##### Document segment #####

Wednesday
Sep102014

(Why) Can't you make him love you?

Dear Duana,

Daniel and I are the same in just about everything, with one exception: I love him and want to marry him, and Daniel hasn’t made up his mind.  We’ve been friends for a decade, and eight years ago he suffered heartbreak when his then-girlfriend dumped him to marry someone else.  Three years ago, when I asked Daniel if we could take the friendship to another level, he said he couldn’t love anyone but his ex, and he couldn’t say yes to us because it would be unfair to me since he didn’t love me.  In the years since then, it’s been a roller-coaster ride—I moved out of the relationship twice, only to come back.  He’s a wonderful man, but he lapses into silences that are long and painful to me.  When we meet, we have a great time together, but then he goes quiet again.  I call him and he doesn’t respond.  He says he feels a lot of guilt because he knows he causes me pain.  It’s been a few days now since he has responded to any of my calls or emails.  How can I make this into a lasting relationship, make him see we are perfect for each other, and get Daniel to reciprocate my love? 

Yvonne

 

Dear Yvonne,

Charlotte Bronte, acclaimed author of one of the most passionate love stories ever penned, did not marry the real-life man she passionately loved, who was the basis for that novel’s hero.  He was already married, and apparently didn’t return Charlotte’s sentiments.

#####

Write out the advice column word for word, from "Charlotte Bronte, acclaimed" up to and including "return Charlotte’s sentiments.". Work only from the advice column.

##### Recorded data #####

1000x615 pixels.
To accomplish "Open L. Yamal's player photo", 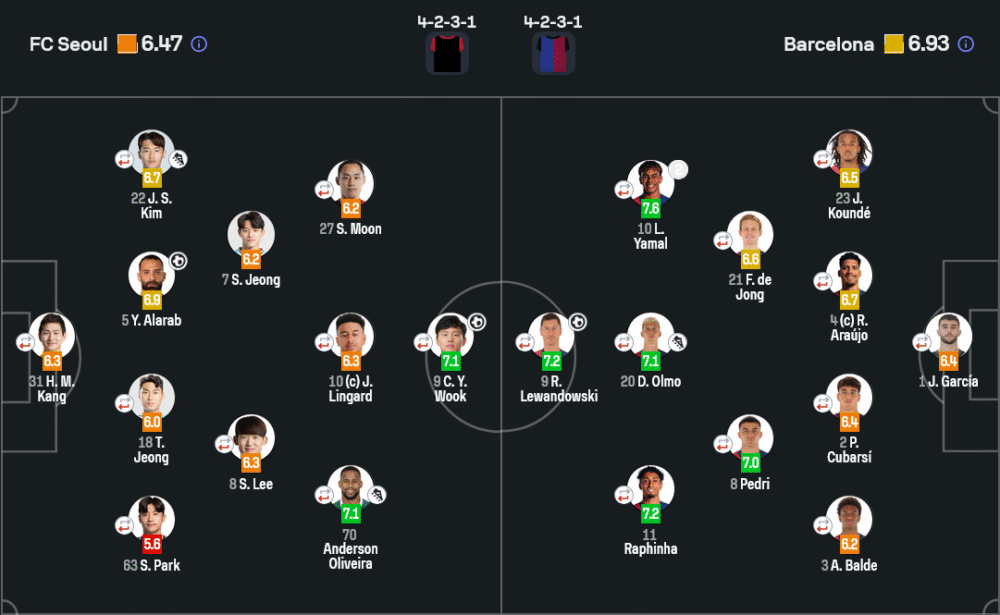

#####

Full answer ::
Charlotte Bronte, acclaimed author of one of the most passionate love stories ever penned, did not marry the real-life man she passionately loved, who was the basis for that novel’s hero.  He was already married, and apparently didn’t return Charlotte’s sentiments.